The invention of the Magic Wand
He was not only the original founder of the first school for ski instructors in Vorarlberg, which he established with sports teacher and friend Fritz Jenny. He also joined forces with Fritz to organise the first children’s ski courses at the Bödele and kept on fine-tuning his teaching methods. “It’s essential to speak the children’s language and give them playful movements to perform. So we hop like rabbits or stomp like elephants,” he says, describing his method. He hit on the Magic Wand when he was teaching a disabled beginner to ski. This novice kept spreading the tips of his skis apart to perform a snowplough instead of the back ends. After unsuccessful attempts to hold the tips together with a rubber band, he developed the Magic Wand: a colleague welded two metal loops on to a handle almost two metres long. Fetz then threaded the tips of the skis into it and guided the student – himself skiing backwards – down the slope. Necessity developed into a method. It’s possible for kids as young as three and a half years to start learning.
Fetz himself was six before he strapped skis to his feet for the first time – relatively late by local standards. “There were no ski schools, the kids just showed each other what to do,” he recalls. There weren’t any ski lifts either. “We just trudged up the Angelikahöhe or behind Gasthof Ochsen and then skied down the slope.”You had to stop with a flourish that was as impressive as possible – ‘an Kristler aneschrenza’ – as we used to call it.
In conversation with Lothar Fetz
Lothar Fetz explains the "Zauberstab" for ski beginners
Weißtanne-Lift, Skischule Schwarzenberg
First steel edges around 1950
Methods and gear were always the same. “We just handed down our skis – which were just simple boards that were already damaged,” he says. Modern materials, varying lengths, narrowing and bindings came much later … steel edges became available in the 1950s. We had a cartwright in Schwarzenberg, Ski Fink, who made the first skis himself,” reports Fetz, who today owns two to three different sets of skis himself.
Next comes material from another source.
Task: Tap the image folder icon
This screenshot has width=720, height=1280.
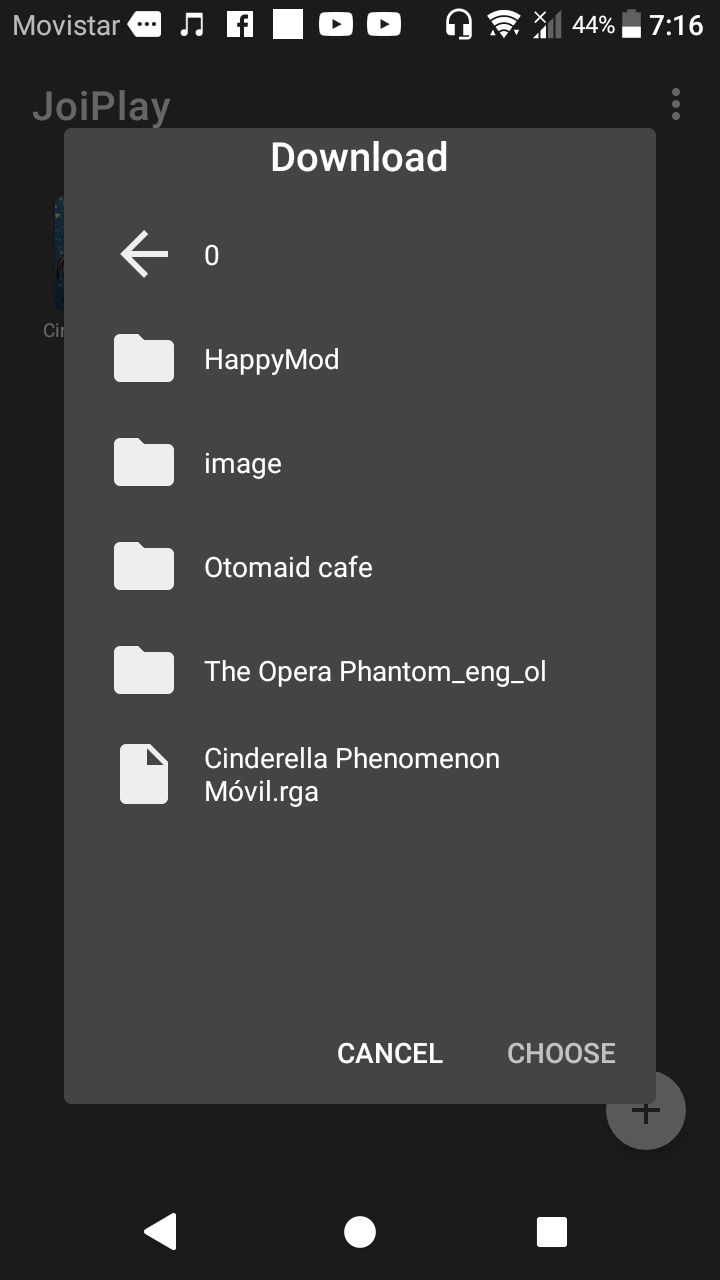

The Lanklift was installed on the Bödele in 1951. “I started my apprenticeship as a baker in 1954 and always had the afternoons off. So I tended to go skiing then. There used to be proper gangs of bakers,” Fetz recounts with a laugh. His passion for skiing grew as he continued his training whereby Lothar Fetz’s career as a ski instructor started really quite suddenly in 1960: “There was a big need for ski instructors at Christmas time and I was known to be quite a good skier. My instructors’ test consisted of me doing a few snowplough turns in front of the hotel – and then I was sent off to take my first group.” His advantage was that he had previously taught how to ski in the army and was able to pass on his skills to recruits.
“Skiing was my life. I spent the whole winter on skis,” says the 83-year-old. He became an instructor ‘because I was always interested in teaching things and to see how they grew.’ The people coming here have, however, changed over the decades: demand for one-to-one ski courses is much greater today. “That’s much more efficient than teaching skiing in groups, of course, where you have to adapt everything to the slowest learner. Group experiences and communication used to be much more of a priority than skiing.”
Ski instructors as multipliers for tourism
He benefits from that himself: In the 1970s and 1980s, when he was still a young man, it was mainly people from the Netherlands who came to spend their holidays in Schwarzenberg and so it was only natural for him to learn Dutch. “I was on the slopes with them all day and then spent the evenings with them in my café.”He’s still on friendly terms with many of his regulars. He meets three of them in the Mesmerstüble, his old café, later and chats with them in fluent Dutch. “Ski instructors are multipliers for tourism,” he says. “Guests really appreciate it when I’m able to talk to them in their own language and if I’m then even able to manage to convey skiing as a special way of experiencing nature, well, then they’ll just keep on coming back.”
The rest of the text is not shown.